"""

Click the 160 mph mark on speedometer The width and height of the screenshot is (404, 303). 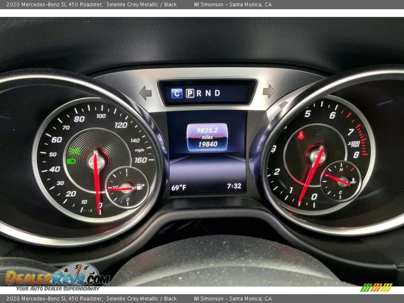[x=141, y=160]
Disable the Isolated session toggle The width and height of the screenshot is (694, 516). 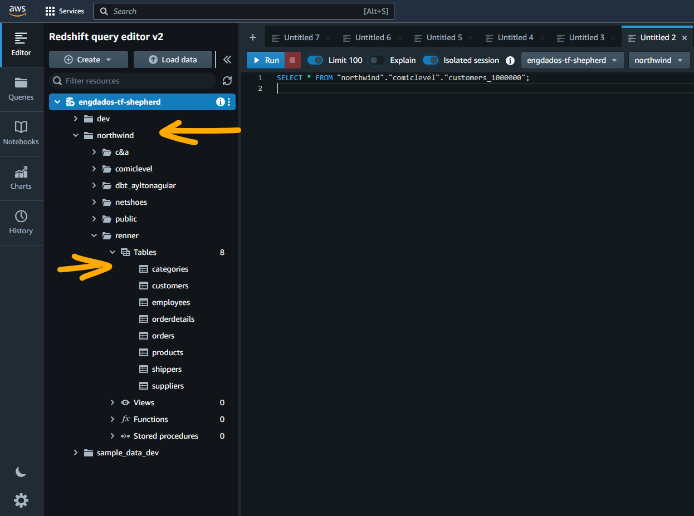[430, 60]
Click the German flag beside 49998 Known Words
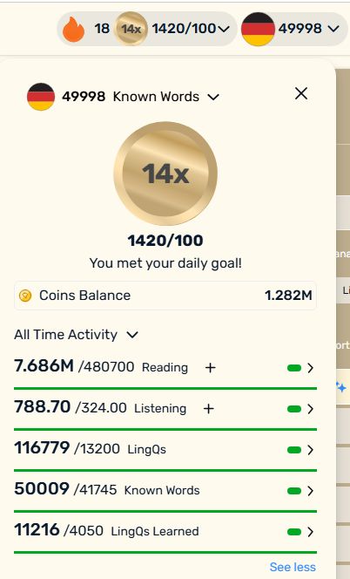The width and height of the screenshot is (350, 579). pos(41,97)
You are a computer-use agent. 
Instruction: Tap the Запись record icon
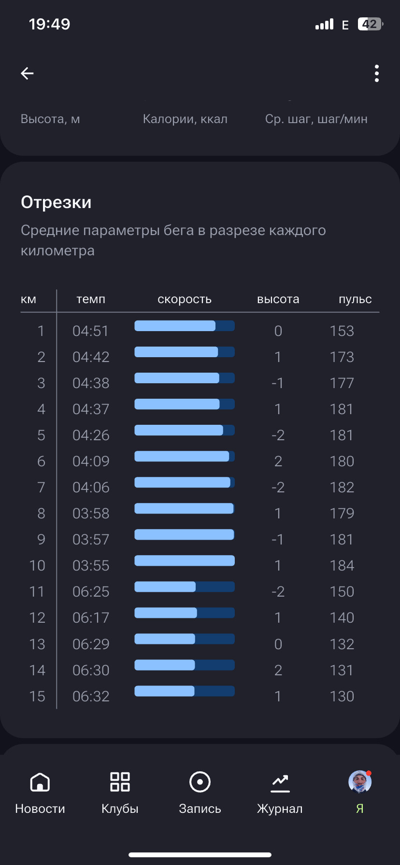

"""
"""

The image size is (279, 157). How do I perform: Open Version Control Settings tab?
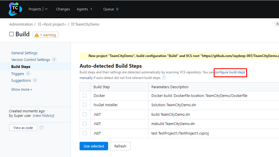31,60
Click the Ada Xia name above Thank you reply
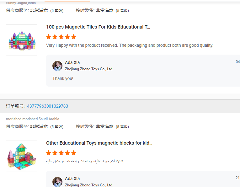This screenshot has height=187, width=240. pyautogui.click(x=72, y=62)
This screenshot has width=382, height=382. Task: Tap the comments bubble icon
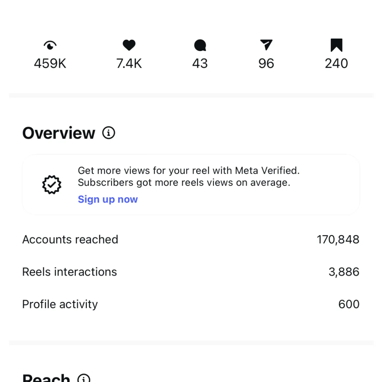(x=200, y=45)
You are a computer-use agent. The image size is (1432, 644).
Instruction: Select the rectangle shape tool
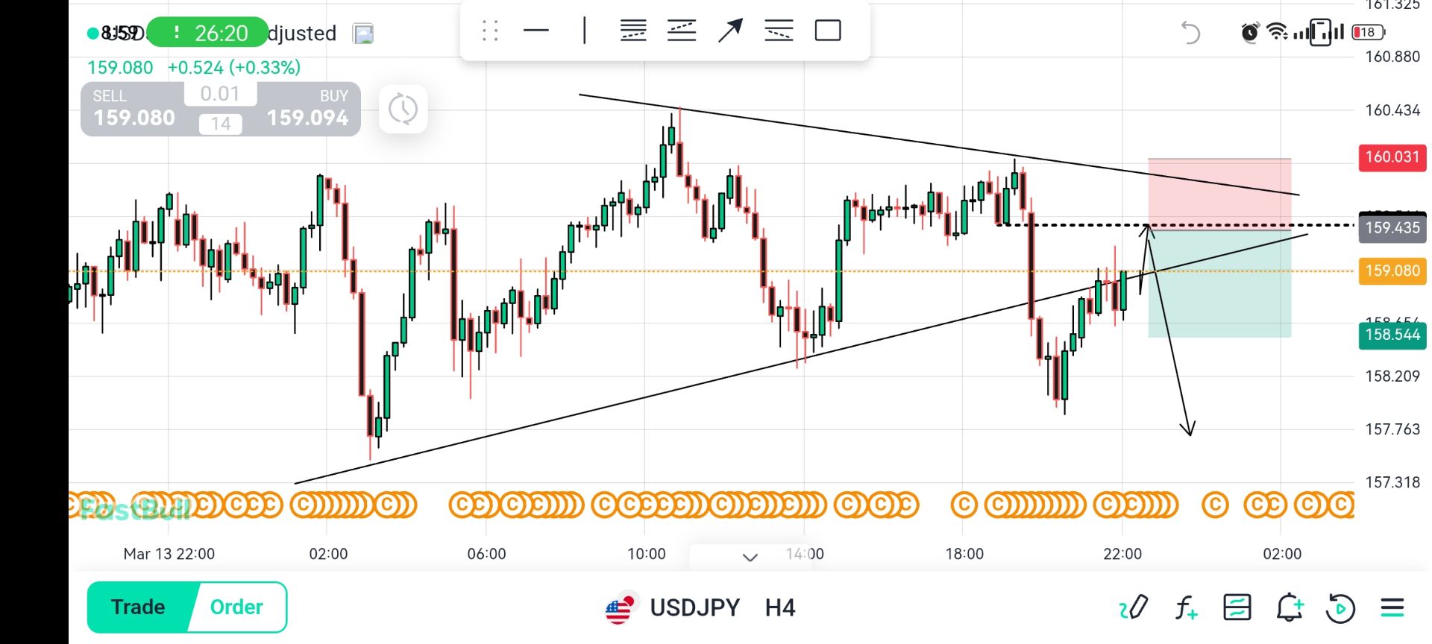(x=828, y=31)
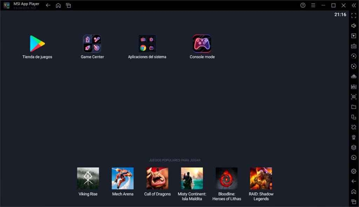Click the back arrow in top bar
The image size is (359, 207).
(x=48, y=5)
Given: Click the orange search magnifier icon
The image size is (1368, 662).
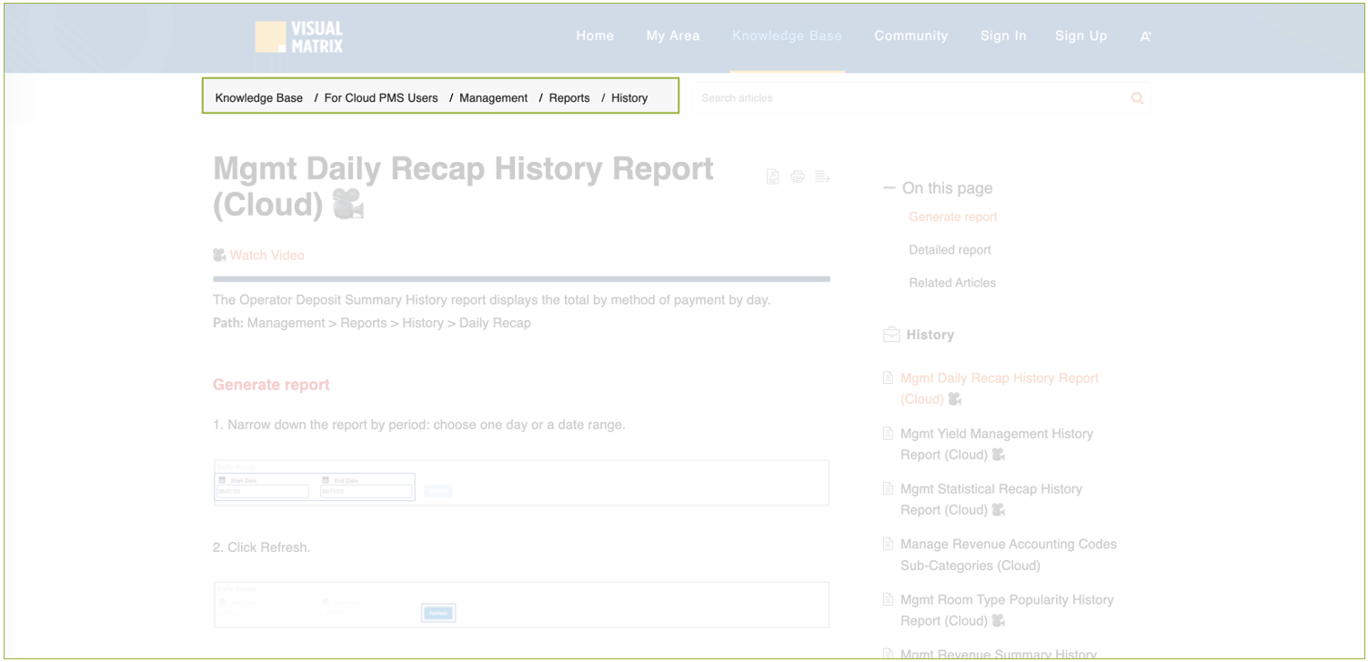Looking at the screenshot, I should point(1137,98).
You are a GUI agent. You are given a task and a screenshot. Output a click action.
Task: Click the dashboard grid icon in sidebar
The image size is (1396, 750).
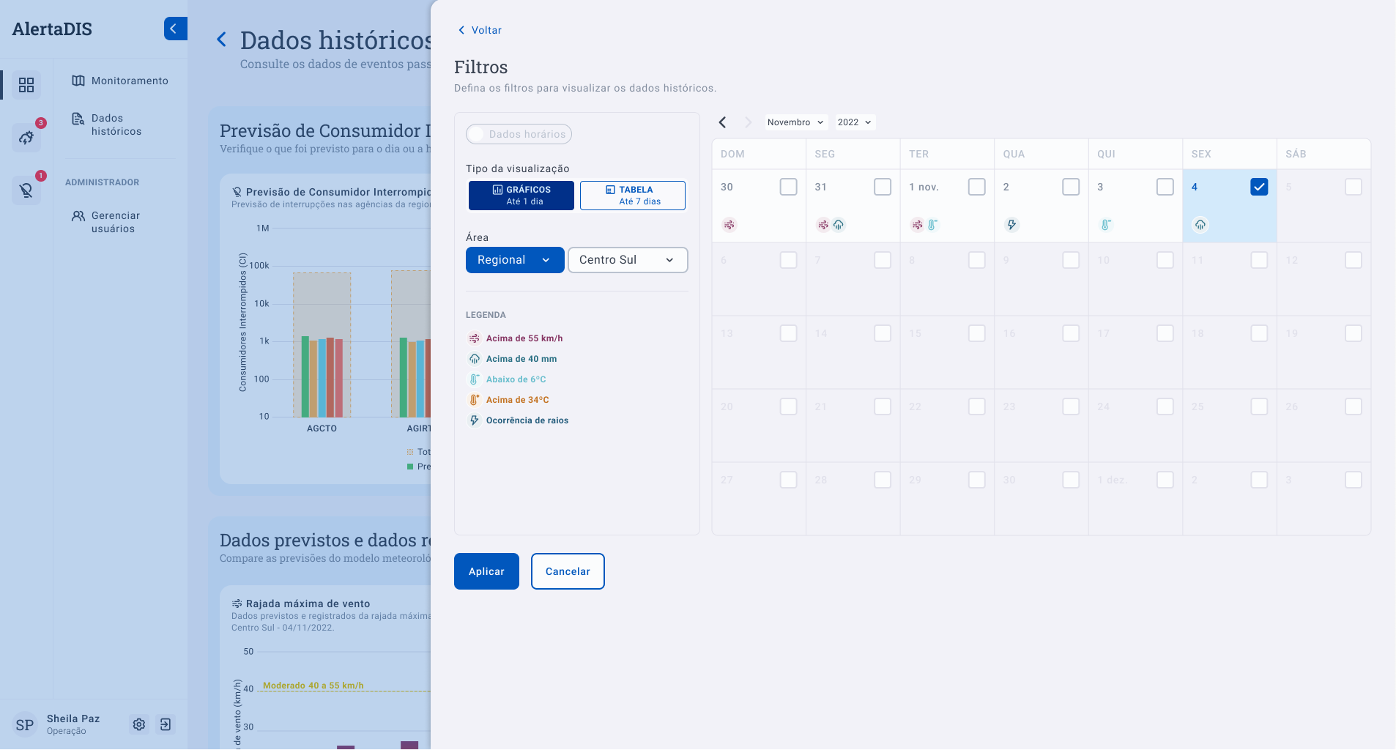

"""

Problem details:
Go to the line with "You are a GUI" in the entries above and repeat every line from there through the line with "The image size is (1396, 750).", exactly and with no other text.

Result below:
You are a GUI agent. You are given a task and a screenshot. Output a click action.
Task: Click the dashboard grid icon in sidebar
The image size is (1396, 750).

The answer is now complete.